Should I Worry That He Earns Less Money?

Ask Demetria: Despite your family's concerns about your mate's salary, it doesn't mean he'll cheat.


(The Root) —

“I’m 28 and make $100,000 per year. My fiance, 31, makes $50,000. He’s a great guy and we have a true partnership, but my family is telling me to reconsider because he makes less. They say that men who make less than their women tend to eventually cheat and treat their wife poorly. Is this true? Can I do anything to avoid this?” —T.V.

Your family members might have come across a 2010 Cornell University study that found men who earn less money are more likely to cheat, up to five times as much when they are completely dependent on their partner for financial security. That same study also found that men who make significantly more than their partners were likely to cheat, too.

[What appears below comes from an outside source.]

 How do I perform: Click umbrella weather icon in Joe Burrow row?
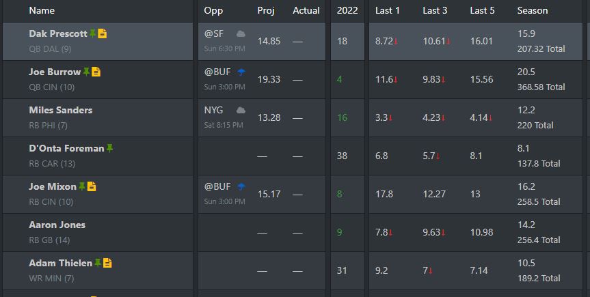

If you want to increase the likelihood of a man not cheating, then according to the study, you should earn 25 percent less than he does. Oh, and both of you should be churchgoers and college-educated, both of which lessen the likelihood of infidelity but don’t eliminate it.

When it comes to relationships, we’ve all been bombarded with these kinds of statistics. We should take note of them to be informed about trends and possibilities, but we shouldn’t go around living our lives by what the numbers say. Fortunately, people are more complex than percentage points.

If you’re going by what a study says, then do something idiotic like quit your six-figure job and go find work that pays around $38,000, so your man can feel like a breadwinner and be faithful. Or you could do something equally crazy like drop the “great guy” you found and the relationship you describe as a “true partnership” — because, you know, those are so easy to find — and go in search of a man who makes around $140,000 and hope that for the next 30 or so years until retirement, your salaries grow at the same pace.

Then again, you could just do something entirely practical and logical like let love rule — not statistics — and marry the man you adore who treats you well. If the enduring recession should have taught us anything over the last few years, it’s that jobs come and go. Being the breadwinner today (20 percent of women are), or even being employed, is no guarantee for tomorrow.

Marriage isn’t about for now; it’s about forever. If his current (and quite respectable) paycheck is of great concern to you — which I’m not entirely sure it is; you seem to be hyped up by your family — then you should rethink getting married.